Statistical Analysis

An unpaired Student’s two-tailed t-test was used for analyzing the mRNA expression of the KS synthesis enzymes. The Kaplan Meier method (log-rank test) was used for comparing the lifespan and disease onset of mice of each genotype. Mann Whitney’s U test was used for analyzing disease duration. Two-way ANOVA was used to evaluate the difference in the time course of M1 and M2 markers between two groups. We subsequently performed the unpaired Student’s two tailed t-test at each week. In all statistical analyses, values of p<0.05 were considered to indicate significance. The statistical analysis was performed using SAS 9.3 (SAS Institute Inc.) and SPSS (SPSS Inc.) software.
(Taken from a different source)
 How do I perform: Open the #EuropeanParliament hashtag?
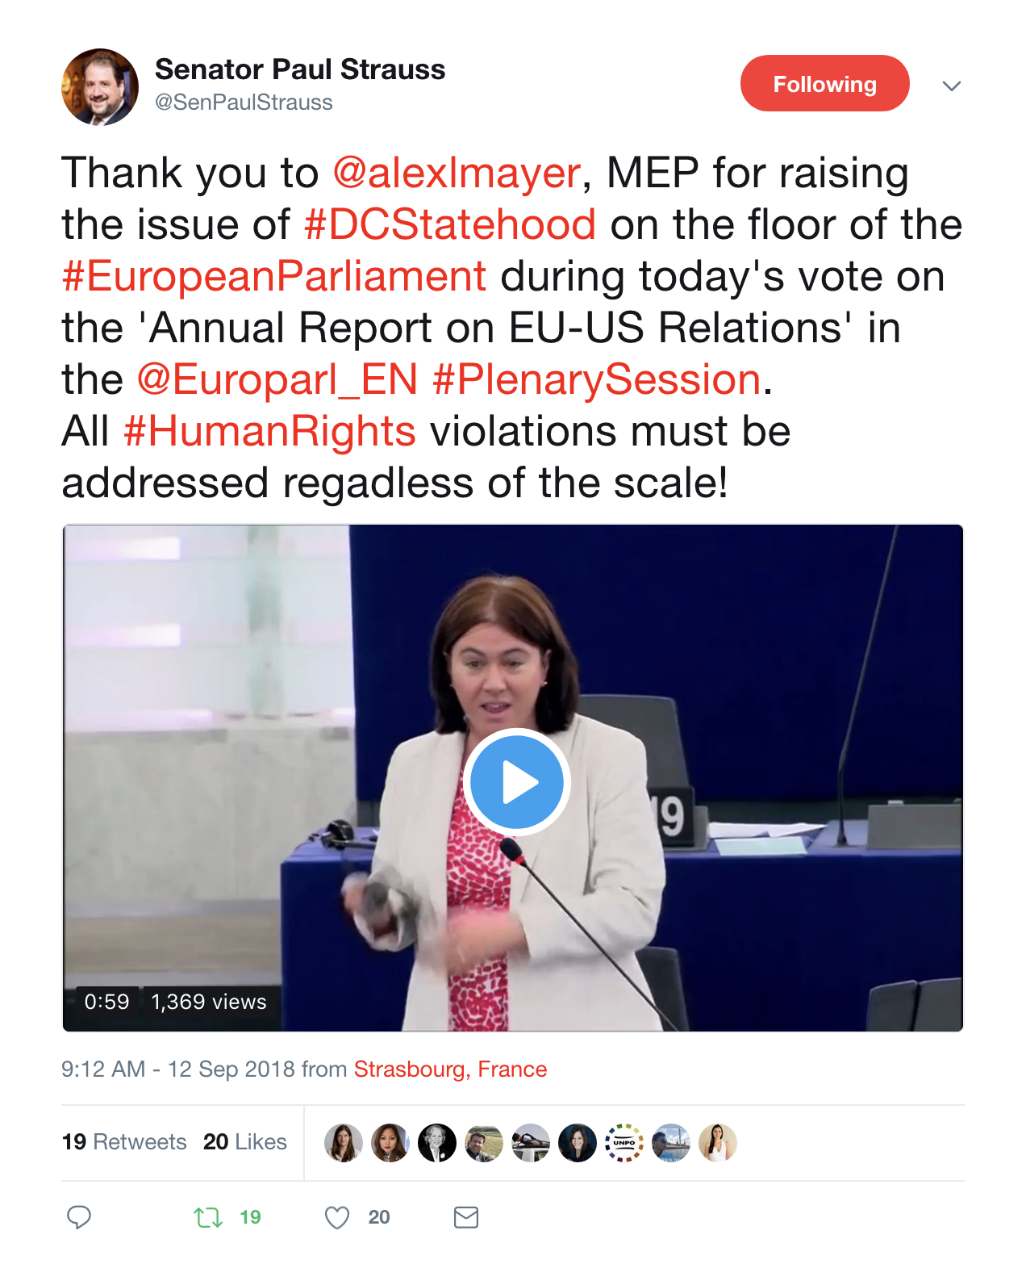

The investigators performing the statistical analyses were blinded to the group assignments in all procedures.

Acknowledgments

We wish to thank T. Yamashita (Osaka University, Japan) for guidance with the flowcytometric analysis, and W. Liu and M. Iida for their excellent technical assistance.

Funding Statement

This work was supported in part by a Grant-in-Aid for Scientific Research on Innovative Areas (No. 23110002 to KK) and a Grant-in-Aid for Young Scientists (B) (No. 23790360 to TO) from the Ministry of Education, Culture, Sports, Science, and Technology (MEXT) of Japan; by a Grant-in-Aid (No. 20390092 to KK) from MEXT; by a Grant-in-Aid from the Ministry of Health, Labor, and Welfare of Japan (Health Sciences Research Grant on Comprehensive Research on Disability Health and Welfare, H21-012 to KK); and by funds from the Global COE program, MEXT, to Nagoya University. The funders had no role in study design, data collection and analysis, decision to publish, or preparation of the manuscript.